* **What the task requires**:
Count how many lines hold "will" in the records, and respond with that number by itself.
*** Records shown ***
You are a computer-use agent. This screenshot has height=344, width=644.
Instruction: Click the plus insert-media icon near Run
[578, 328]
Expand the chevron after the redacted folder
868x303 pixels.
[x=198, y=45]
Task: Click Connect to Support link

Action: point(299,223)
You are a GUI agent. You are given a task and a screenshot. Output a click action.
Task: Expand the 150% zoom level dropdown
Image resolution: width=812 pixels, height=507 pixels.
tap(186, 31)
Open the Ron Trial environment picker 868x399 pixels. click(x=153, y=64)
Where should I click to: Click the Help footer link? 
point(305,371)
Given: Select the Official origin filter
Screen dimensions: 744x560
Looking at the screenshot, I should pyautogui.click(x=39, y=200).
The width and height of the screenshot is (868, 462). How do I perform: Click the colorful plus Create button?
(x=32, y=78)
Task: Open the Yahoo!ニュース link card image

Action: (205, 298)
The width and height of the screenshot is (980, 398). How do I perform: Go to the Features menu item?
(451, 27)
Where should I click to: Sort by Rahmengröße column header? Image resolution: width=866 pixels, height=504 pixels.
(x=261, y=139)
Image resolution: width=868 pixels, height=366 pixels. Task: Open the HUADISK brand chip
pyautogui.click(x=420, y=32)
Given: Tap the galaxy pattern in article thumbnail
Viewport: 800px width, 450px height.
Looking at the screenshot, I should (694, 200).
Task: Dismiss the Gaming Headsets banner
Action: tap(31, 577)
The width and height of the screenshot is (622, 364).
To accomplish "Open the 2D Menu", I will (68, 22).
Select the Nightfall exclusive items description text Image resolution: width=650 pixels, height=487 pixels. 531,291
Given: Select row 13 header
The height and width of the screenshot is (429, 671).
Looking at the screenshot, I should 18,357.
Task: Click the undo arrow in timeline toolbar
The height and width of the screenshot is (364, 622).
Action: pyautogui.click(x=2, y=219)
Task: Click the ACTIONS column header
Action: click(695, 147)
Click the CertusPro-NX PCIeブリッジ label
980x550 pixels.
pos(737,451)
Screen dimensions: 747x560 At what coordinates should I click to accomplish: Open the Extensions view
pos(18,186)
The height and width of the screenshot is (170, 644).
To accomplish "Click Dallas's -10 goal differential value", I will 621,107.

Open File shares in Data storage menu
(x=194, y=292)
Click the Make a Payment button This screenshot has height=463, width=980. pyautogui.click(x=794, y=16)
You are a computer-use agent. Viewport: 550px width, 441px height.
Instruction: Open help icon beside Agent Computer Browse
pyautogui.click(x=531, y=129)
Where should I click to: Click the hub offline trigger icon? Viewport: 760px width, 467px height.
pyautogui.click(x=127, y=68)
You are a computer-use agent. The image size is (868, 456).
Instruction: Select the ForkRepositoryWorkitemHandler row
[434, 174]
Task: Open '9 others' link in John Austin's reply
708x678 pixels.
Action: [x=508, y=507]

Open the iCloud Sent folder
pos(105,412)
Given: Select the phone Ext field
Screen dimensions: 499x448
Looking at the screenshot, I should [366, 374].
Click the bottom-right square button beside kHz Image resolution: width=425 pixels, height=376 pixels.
*** End of Records shown ***
* **Your solution**:
2